If we run this macro (or alternatively right-click execute the FLEXPART Run icon) the results (after a minute or so) will be available in folder 'result_bwd'. The computations actually took place in a temporary folder then Metview copied the results to the output folder. If we open this folder we will see one file heretwo files:

• time_s001.grib is a GRIB file containing the gridded residence time field
• log.txt is the logfile generated by FLEXPART

Plotting residence times

Step 1 - Residence time

In this step we will plot the residence time for a given level.

Inspecting the FLEXPART GRIB file

Before seeing the macro code to generate the plot we inspect the file itself we want to plot. Double-click on the 'time_s001.grib'  GRIB icon' in folder 'result_bwd' to start up the Grib Examiner. We can see that this file contains the "fprt" (=Residence time) fields we want to visualise. We can find out further details about this parameter by setting the Dump mode to Namespace and Namespace to Parameter:

Generating the plot

The macro to visualise the residence time on a given level is 'plot_time_step1.mv'.

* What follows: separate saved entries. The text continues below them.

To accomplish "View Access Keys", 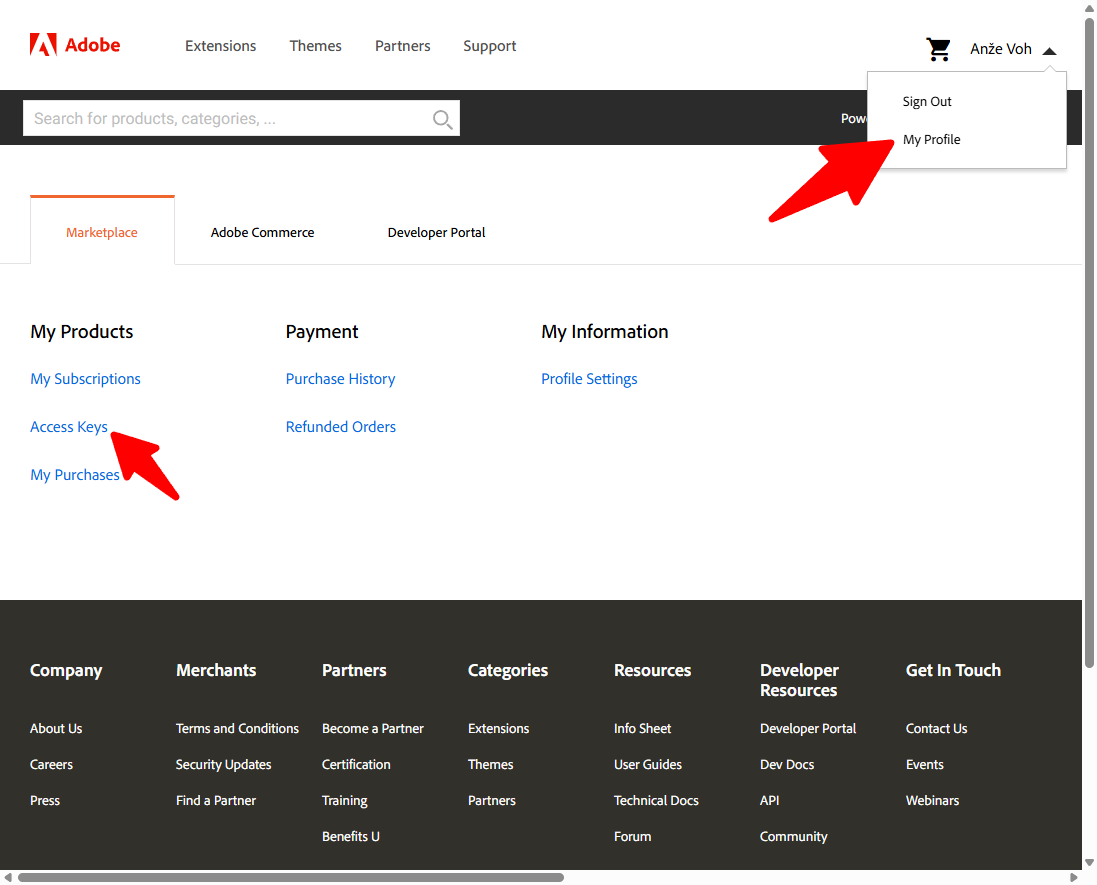I will [68, 426].
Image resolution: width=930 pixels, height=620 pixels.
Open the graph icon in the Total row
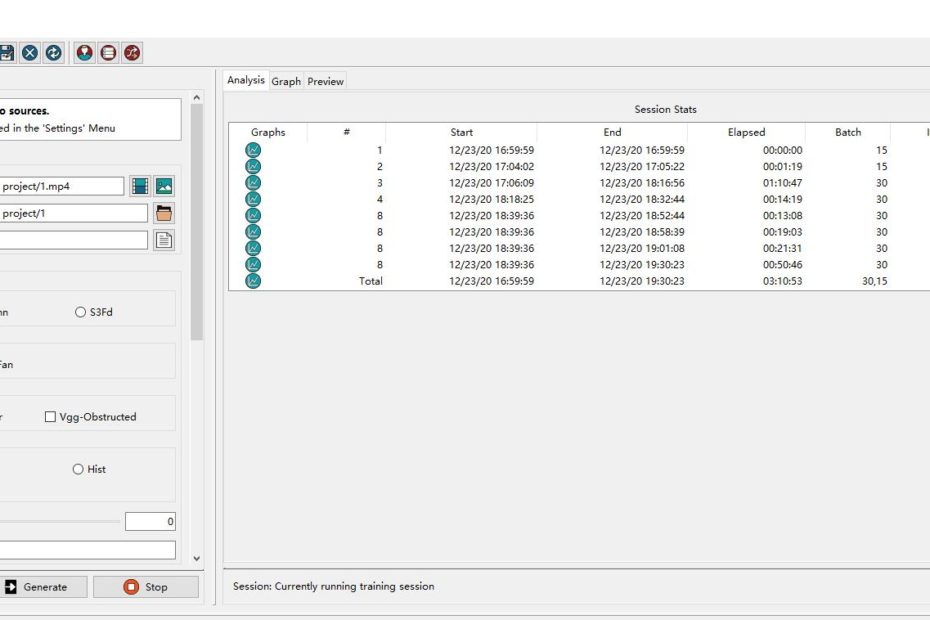click(x=253, y=281)
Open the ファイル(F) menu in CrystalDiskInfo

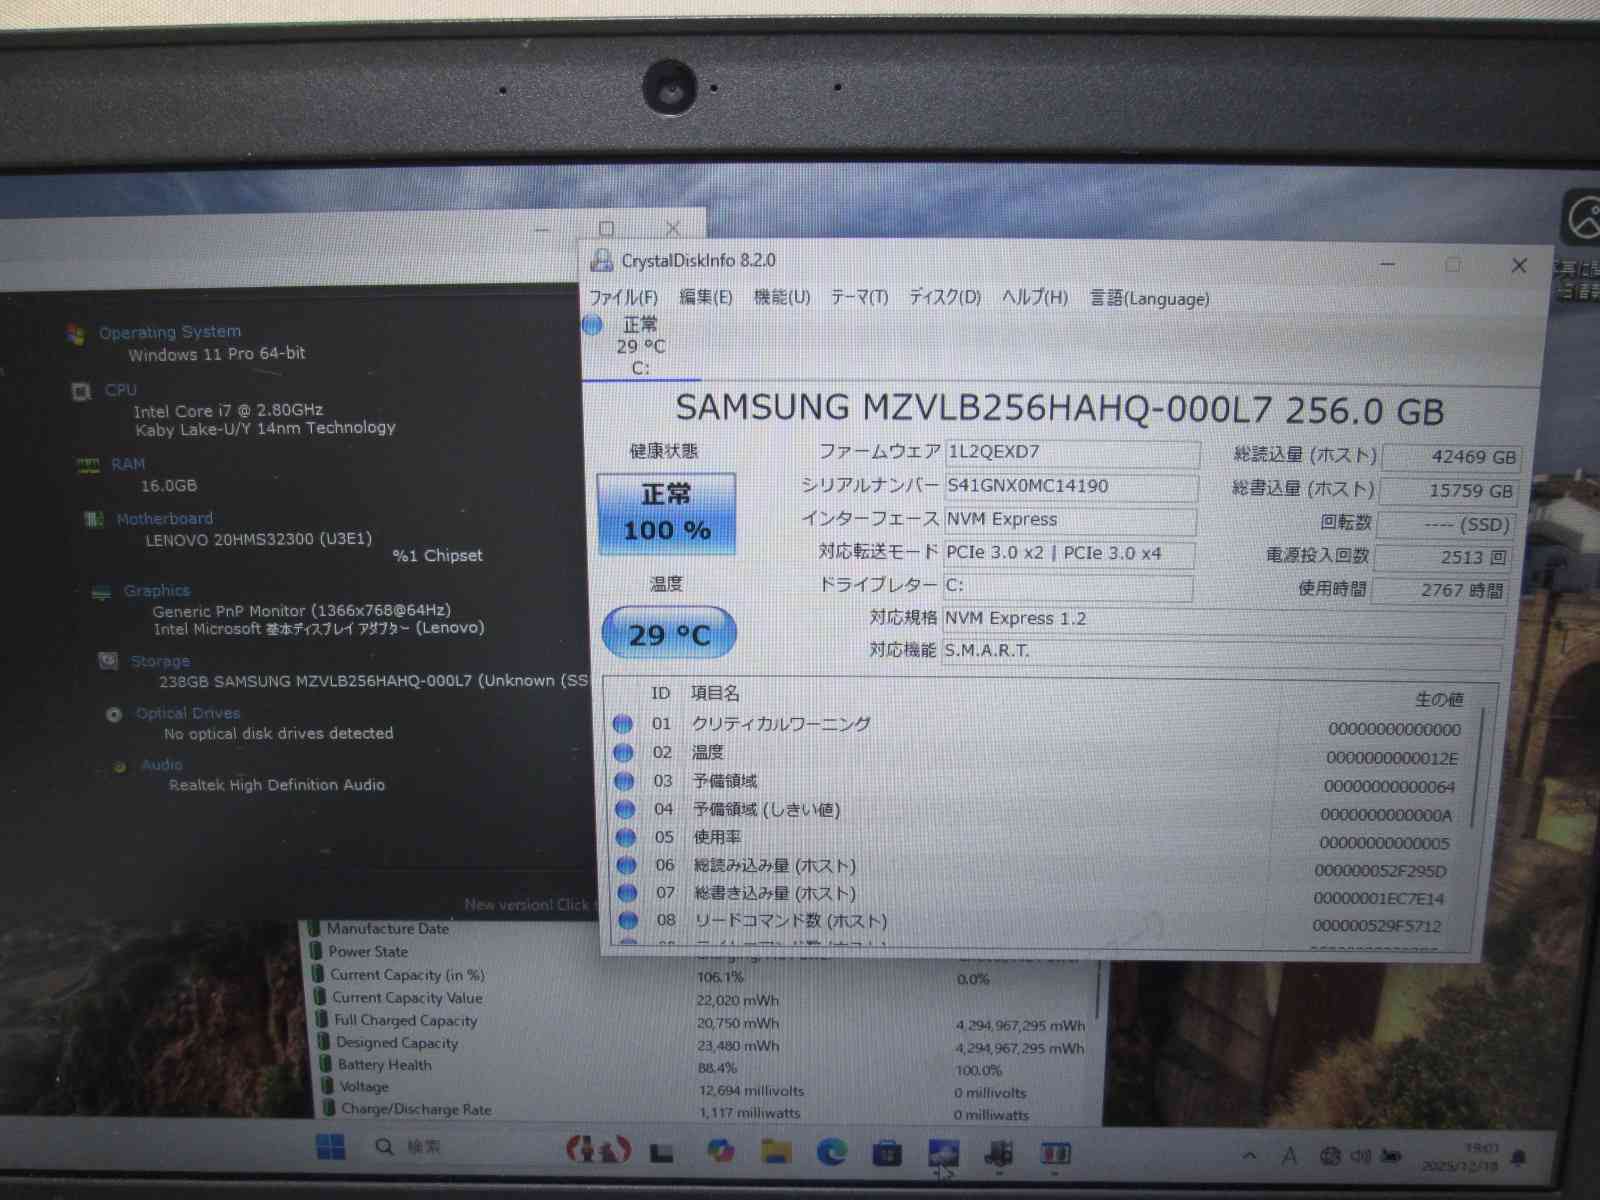pos(623,297)
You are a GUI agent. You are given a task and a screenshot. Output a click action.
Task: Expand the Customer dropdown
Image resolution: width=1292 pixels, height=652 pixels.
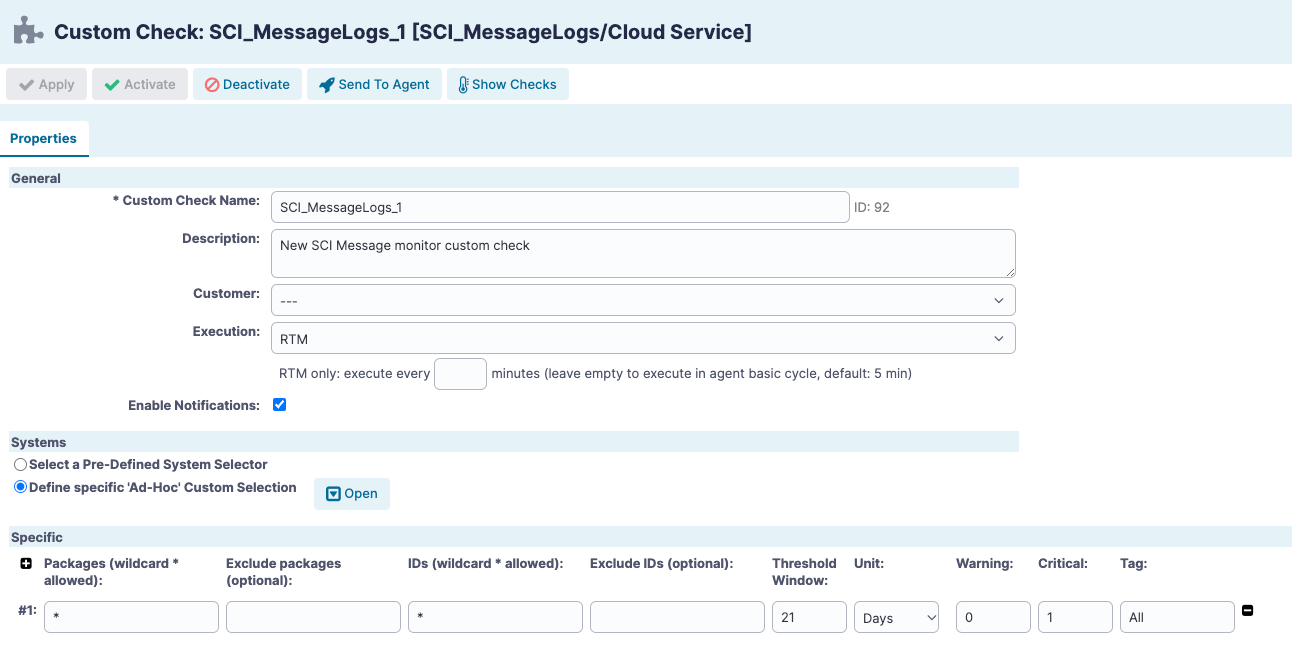pyautogui.click(x=643, y=300)
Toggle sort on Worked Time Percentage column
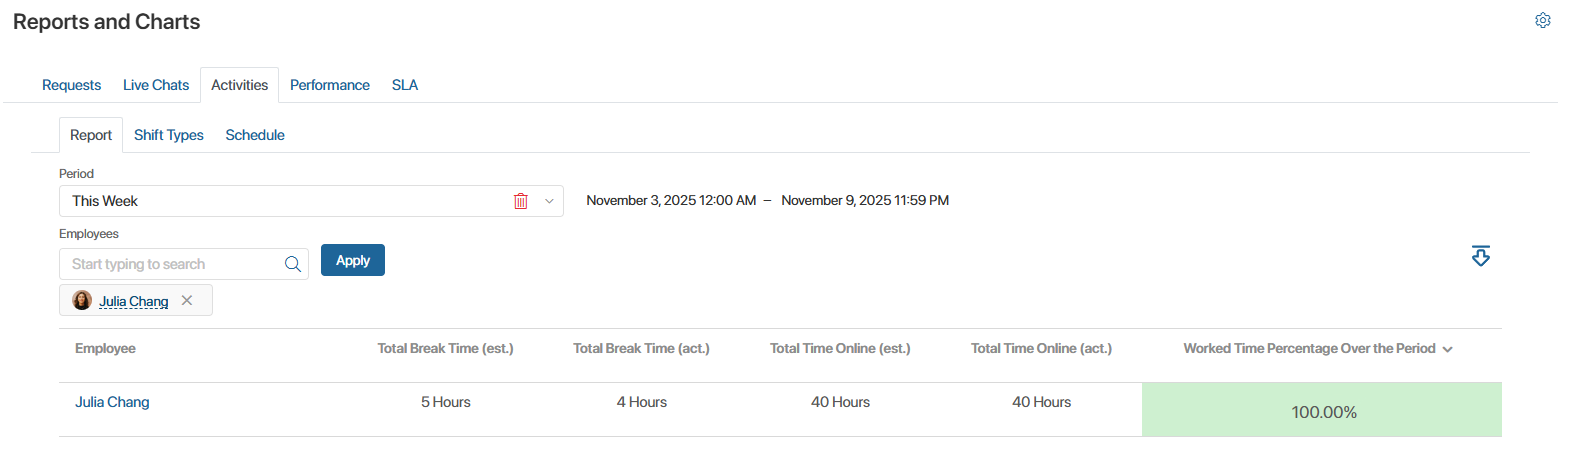Screen dimensions: 1572x462 (x=1447, y=349)
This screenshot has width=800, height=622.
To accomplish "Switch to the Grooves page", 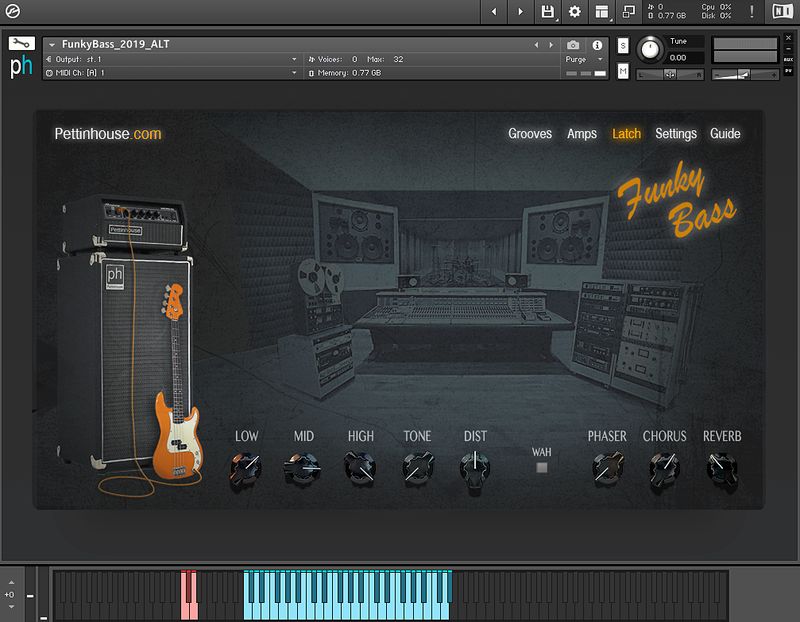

In the macro first we define the level (700 m) and the parameter ("fprt") we want to plot. Then we call the flexpart_filter() to extract the data for all the timesteps:

dIn="result_fwd/"
inFile=dIn  & "conctime_s001.grib"
lev=700
par="fprt"
 
#Read fields on the given height level
g=flexpart_filter(source: inFile,
                  param: par,
                  levType: "hl", 
                  level: lev)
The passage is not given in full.